▸ Records
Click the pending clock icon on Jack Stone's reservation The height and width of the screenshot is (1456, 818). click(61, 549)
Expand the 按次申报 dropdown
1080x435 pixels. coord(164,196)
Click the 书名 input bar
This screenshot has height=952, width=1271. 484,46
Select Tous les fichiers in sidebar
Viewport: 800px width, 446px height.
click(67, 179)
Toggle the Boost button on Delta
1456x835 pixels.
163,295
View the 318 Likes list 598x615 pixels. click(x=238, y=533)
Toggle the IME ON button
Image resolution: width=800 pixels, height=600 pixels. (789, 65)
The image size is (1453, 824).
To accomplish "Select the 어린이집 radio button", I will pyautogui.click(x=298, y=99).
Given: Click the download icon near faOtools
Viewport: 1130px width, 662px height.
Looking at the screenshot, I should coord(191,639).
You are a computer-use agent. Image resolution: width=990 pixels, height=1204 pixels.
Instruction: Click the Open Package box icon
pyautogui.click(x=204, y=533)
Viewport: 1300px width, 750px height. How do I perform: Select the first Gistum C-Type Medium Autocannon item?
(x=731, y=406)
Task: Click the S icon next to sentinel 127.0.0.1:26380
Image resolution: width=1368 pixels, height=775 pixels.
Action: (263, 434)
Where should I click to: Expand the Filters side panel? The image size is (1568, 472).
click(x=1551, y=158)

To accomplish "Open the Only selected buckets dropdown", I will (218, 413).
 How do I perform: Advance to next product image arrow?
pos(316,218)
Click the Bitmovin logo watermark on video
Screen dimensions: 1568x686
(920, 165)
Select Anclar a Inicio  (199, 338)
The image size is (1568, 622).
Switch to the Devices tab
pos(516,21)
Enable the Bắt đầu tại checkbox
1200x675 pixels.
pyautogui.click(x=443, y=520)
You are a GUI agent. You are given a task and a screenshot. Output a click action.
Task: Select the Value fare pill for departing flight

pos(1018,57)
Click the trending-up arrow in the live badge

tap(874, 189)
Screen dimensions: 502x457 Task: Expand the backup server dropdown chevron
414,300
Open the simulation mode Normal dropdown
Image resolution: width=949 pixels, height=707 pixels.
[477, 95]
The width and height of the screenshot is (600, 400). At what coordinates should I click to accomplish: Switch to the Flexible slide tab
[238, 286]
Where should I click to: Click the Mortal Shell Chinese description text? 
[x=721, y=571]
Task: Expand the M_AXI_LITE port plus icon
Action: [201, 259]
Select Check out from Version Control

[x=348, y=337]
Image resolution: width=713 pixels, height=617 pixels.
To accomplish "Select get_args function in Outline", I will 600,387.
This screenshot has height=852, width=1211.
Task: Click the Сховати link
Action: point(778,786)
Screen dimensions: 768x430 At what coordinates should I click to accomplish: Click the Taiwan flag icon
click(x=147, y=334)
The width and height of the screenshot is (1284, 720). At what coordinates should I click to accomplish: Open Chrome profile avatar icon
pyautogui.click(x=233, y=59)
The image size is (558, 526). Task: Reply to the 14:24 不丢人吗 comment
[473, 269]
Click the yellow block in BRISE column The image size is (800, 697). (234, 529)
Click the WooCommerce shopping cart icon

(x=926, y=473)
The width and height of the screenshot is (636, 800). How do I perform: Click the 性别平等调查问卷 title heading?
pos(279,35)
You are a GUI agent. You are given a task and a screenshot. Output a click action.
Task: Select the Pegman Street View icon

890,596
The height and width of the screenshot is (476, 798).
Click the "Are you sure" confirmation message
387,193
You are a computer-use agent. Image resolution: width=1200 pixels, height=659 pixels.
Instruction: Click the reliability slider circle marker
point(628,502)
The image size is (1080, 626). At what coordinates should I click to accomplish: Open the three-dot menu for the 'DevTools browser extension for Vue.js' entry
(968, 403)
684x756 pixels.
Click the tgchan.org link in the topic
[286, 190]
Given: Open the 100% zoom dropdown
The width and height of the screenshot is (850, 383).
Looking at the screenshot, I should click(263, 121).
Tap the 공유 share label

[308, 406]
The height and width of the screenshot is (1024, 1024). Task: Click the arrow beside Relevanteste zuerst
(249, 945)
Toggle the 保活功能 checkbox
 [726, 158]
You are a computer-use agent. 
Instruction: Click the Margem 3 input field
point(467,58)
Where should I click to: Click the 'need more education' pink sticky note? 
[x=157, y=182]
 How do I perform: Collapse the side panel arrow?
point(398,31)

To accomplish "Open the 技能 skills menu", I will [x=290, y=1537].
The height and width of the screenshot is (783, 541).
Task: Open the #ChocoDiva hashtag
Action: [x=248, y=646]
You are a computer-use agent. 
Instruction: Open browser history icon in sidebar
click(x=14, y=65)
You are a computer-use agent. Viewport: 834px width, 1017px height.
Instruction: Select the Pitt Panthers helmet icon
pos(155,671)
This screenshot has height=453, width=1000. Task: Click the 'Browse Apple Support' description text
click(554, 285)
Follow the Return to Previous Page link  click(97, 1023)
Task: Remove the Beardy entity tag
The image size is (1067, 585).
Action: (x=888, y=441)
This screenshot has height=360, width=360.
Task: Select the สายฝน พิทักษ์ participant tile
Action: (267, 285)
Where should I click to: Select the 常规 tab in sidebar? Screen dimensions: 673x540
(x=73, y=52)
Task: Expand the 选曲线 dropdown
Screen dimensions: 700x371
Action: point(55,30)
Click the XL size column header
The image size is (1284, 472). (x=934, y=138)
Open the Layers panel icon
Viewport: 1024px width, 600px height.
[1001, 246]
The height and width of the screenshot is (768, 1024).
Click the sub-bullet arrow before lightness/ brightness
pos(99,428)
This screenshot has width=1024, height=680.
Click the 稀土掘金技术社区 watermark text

▸ What you should do
Each record above should be repeated exactly as it appears.

▸ Solution
Click the pending clock icon on Jack Stone's reservation The height and width of the screenshot is (1456, 818). click(61, 549)
Expand the 按次申报 dropdown
1080x435 pixels. coord(164,196)
Click the 书名 input bar
This screenshot has height=952, width=1271. 484,46
Select Tous les fichiers in sidebar
Viewport: 800px width, 446px height.
click(67, 179)
Toggle the Boost button on Delta
1456x835 pixels.
163,295
View the 318 Likes list 598x615 pixels. click(x=238, y=533)
Toggle the IME ON button
Image resolution: width=800 pixels, height=600 pixels. (789, 65)
The image size is (1453, 824).
To accomplish "Select the 어린이집 radio button", I will pyautogui.click(x=298, y=99).
Given: Click the download icon near faOtools
Viewport: 1130px width, 662px height.
Looking at the screenshot, I should coord(191,639).
You are a computer-use agent. Image resolution: width=990 pixels, height=1204 pixels.
Instruction: Click the Open Package box icon
pyautogui.click(x=204, y=533)
Viewport: 1300px width, 750px height. How do I perform: Select the first Gistum C-Type Medium Autocannon item?
(x=731, y=406)
Task: Click the S icon next to sentinel 127.0.0.1:26380
Image resolution: width=1368 pixels, height=775 pixels.
Action: (263, 434)
Where should I click to: Expand the Filters side panel? The image size is (1568, 472).
click(x=1551, y=158)

To accomplish "Open the Only selected buckets dropdown", I will (218, 413).
 How do I perform: Advance to next product image arrow?
pos(316,218)
Click the Bitmovin logo watermark on video
Screen dimensions: 1568x686
(920, 165)
Select Anclar a Inicio  (199, 338)
The image size is (1568, 622).
Switch to the Devices tab
pos(516,21)
Enable the Bắt đầu tại checkbox
1200x675 pixels.
pyautogui.click(x=443, y=520)
You are a GUI agent. You are given a task and a screenshot. Output a click action.
Task: Select the Value fare pill for departing flight

pos(1018,57)
Click the trending-up arrow in the live badge

tap(874, 189)
Screen dimensions: 502x457 Task: Expand the backup server dropdown chevron
414,300
Open the simulation mode Normal dropdown
Image resolution: width=949 pixels, height=707 pixels.
[477, 95]
The width and height of the screenshot is (600, 400). At what coordinates should I click to accomplish: Switch to the Flexible slide tab
[238, 286]
Where should I click to: Click the Mortal Shell Chinese description text? 
[x=721, y=571]
Task: Expand the M_AXI_LITE port plus icon
Action: [201, 259]
Select Check out from Version Control

[x=348, y=337]
Image resolution: width=713 pixels, height=617 pixels.
To accomplish "Select get_args function in Outline", I will 600,387.
This screenshot has height=852, width=1211.
Task: Click the Сховати link
Action: point(778,786)
Screen dimensions: 768x430 At what coordinates should I click to accomplish: Click the Taiwan flag icon
click(x=147, y=334)
The width and height of the screenshot is (1284, 720). At what coordinates should I click to accomplish: Open Chrome profile avatar icon
pyautogui.click(x=233, y=59)
The image size is (558, 526). Task: Reply to the 14:24 不丢人吗 comment
[473, 269]
Click the yellow block in BRISE column The image size is (800, 697). (234, 529)
Click the WooCommerce shopping cart icon

(x=926, y=473)
The width and height of the screenshot is (636, 800). How do I perform: Click the 性别平等调查问卷 title heading?
pos(279,35)
You are a GUI agent. You are given a task and a screenshot. Output a click action.
Task: Select the Pegman Street View icon

890,596
The height and width of the screenshot is (476, 798).
Click the "Are you sure" confirmation message
387,193
You are a computer-use agent. Image resolution: width=1200 pixels, height=659 pixels.
Instruction: Click the reliability slider circle marker
point(628,502)
The image size is (1080, 626). At what coordinates should I click to accomplish: Open the three-dot menu for the 'DevTools browser extension for Vue.js' entry
(968, 403)
684x756 pixels.
Click the tgchan.org link in the topic
[286, 190]
Given: Open the 100% zoom dropdown
The width and height of the screenshot is (850, 383).
Looking at the screenshot, I should click(263, 121).
Tap the 공유 share label

[308, 406]
The height and width of the screenshot is (1024, 1024). Task: Click the arrow beside Relevanteste zuerst
(249, 945)
Toggle the 保活功能 checkbox
 [726, 158]
You are a computer-use agent. 
Instruction: Click the Margem 3 input field
point(467,58)
Where should I click to: Click the 'need more education' pink sticky note? 
[x=157, y=182]
 How do I perform: Collapse the side panel arrow?
point(398,31)

To accomplish "Open the 技能 skills menu", I will [x=290, y=1537].
The height and width of the screenshot is (783, 541).
Task: Open the #ChocoDiva hashtag
Action: [x=248, y=646]
You are a computer-use agent. 
Instruction: Open browser history icon in sidebar
click(x=14, y=65)
You are a computer-use agent. Viewport: 834px width, 1017px height.
Instruction: Select the Pitt Panthers helmet icon
pos(155,671)
This screenshot has height=453, width=1000. Task: Click the 'Browse Apple Support' description text
click(554, 285)
Follow the Return to Previous Page link  click(97, 1023)
Task: Remove the Beardy entity tag
The image size is (1067, 585).
Action: (x=888, y=441)
This screenshot has height=360, width=360.
Task: Select the สายฝน พิทักษ์ participant tile
Action: (267, 285)
Where should I click to: Select the 常规 tab in sidebar? Screen dimensions: 673x540
(x=73, y=52)
Task: Expand the 选曲线 dropdown
Screen dimensions: 700x371
Action: point(55,30)
Click the XL size column header
The image size is (1284, 472). (x=934, y=138)
Open the Layers panel icon
Viewport: 1024px width, 600px height.
[1001, 246]
The height and width of the screenshot is (768, 1024).
Click the sub-bullet arrow before lightness/ brightness
pos(99,428)
This screenshot has width=1024, height=680.
Click the 稀土掘金技术社区 watermark text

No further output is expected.